___ RECORDS FOR THIS EXERCISE
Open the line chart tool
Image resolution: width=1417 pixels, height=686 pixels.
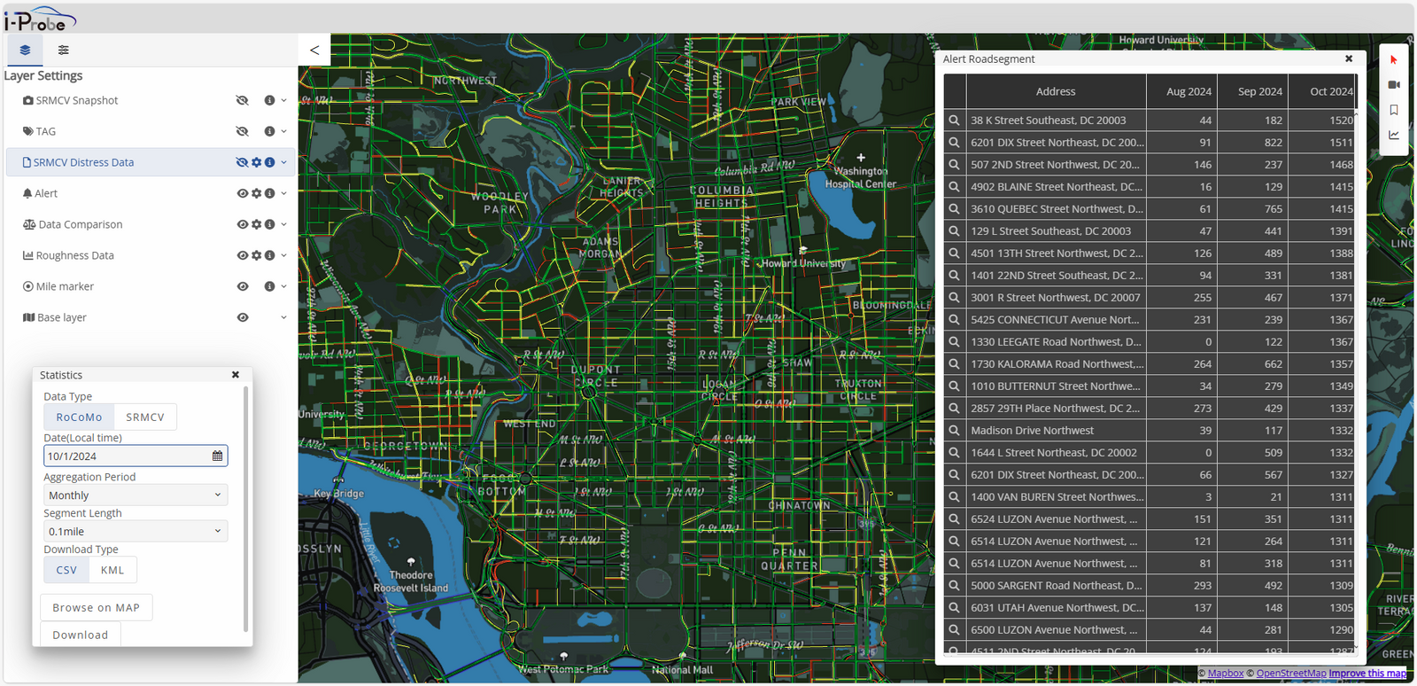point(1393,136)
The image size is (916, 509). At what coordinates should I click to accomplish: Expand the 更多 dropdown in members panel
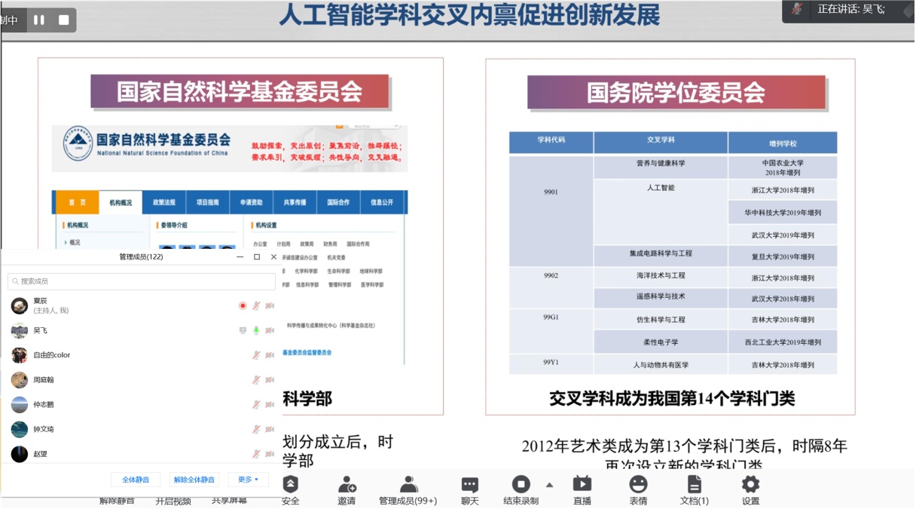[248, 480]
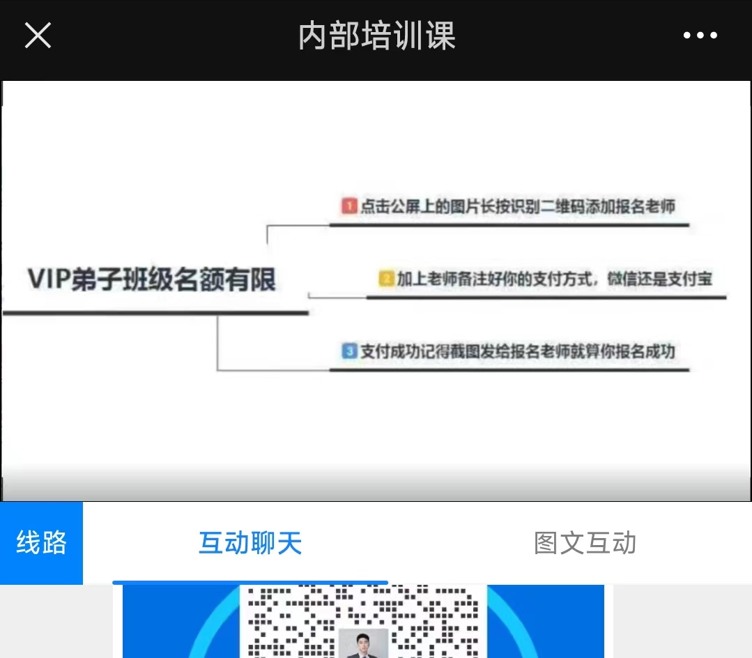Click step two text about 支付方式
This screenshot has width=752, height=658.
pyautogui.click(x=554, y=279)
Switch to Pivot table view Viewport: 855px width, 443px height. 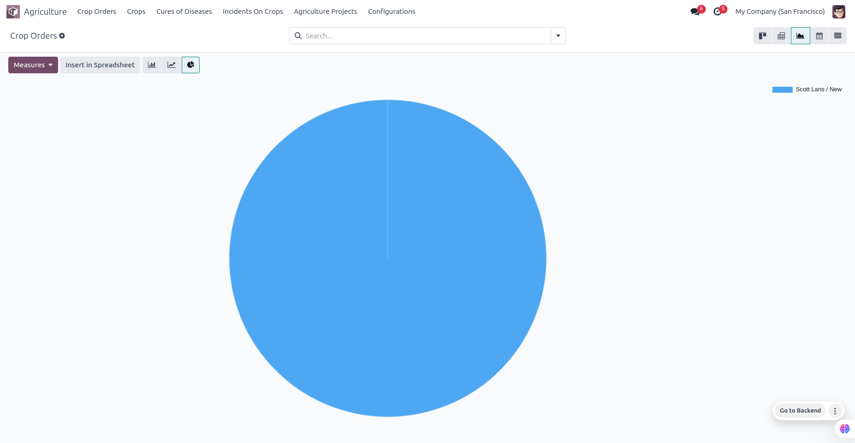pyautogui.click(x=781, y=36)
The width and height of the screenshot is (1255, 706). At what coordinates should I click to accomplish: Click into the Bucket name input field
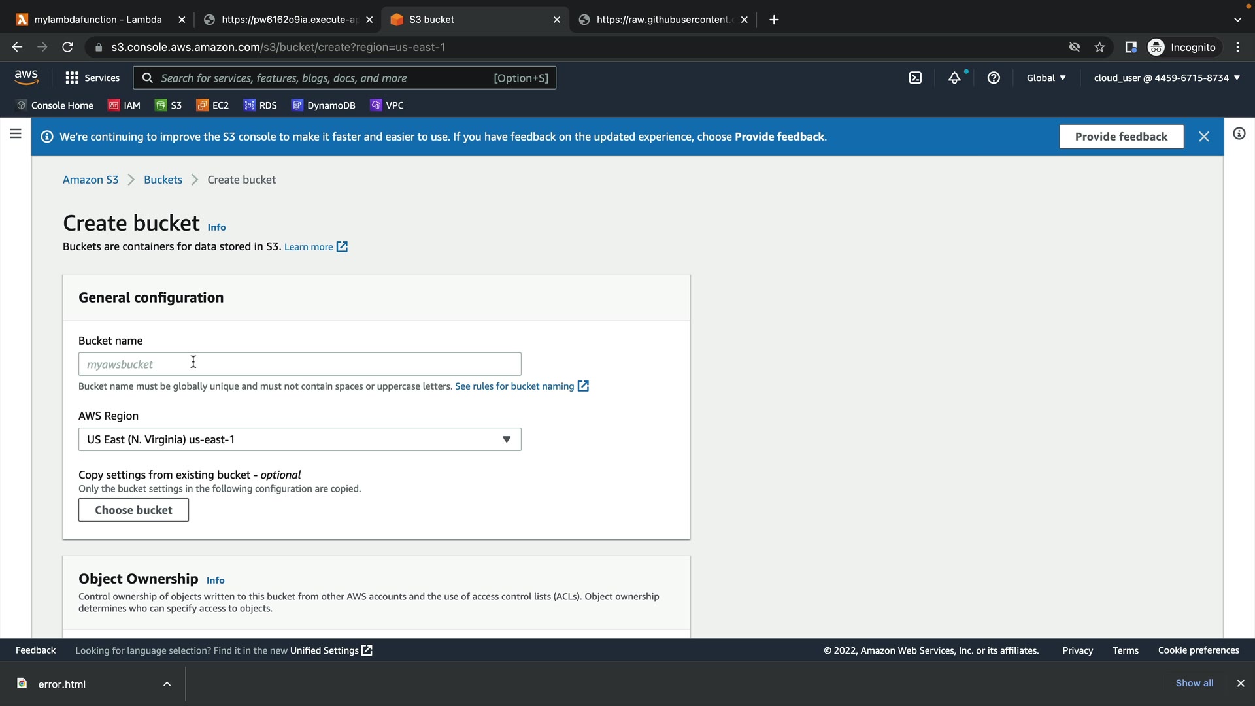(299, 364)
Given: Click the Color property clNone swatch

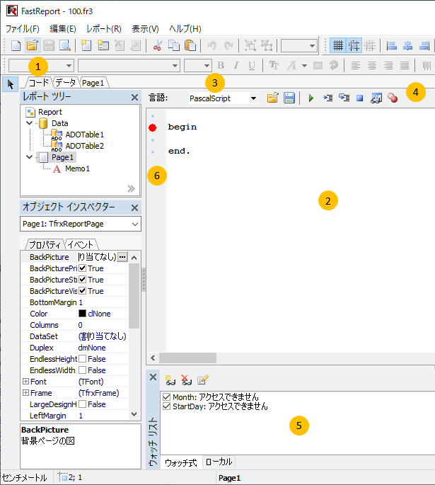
______
__REQUIREMENTS__. Count the lines in the entries above that contain the string "what", with case counting, and give only that number.

__SOLUTION FOR THIS EXERCISE__. 2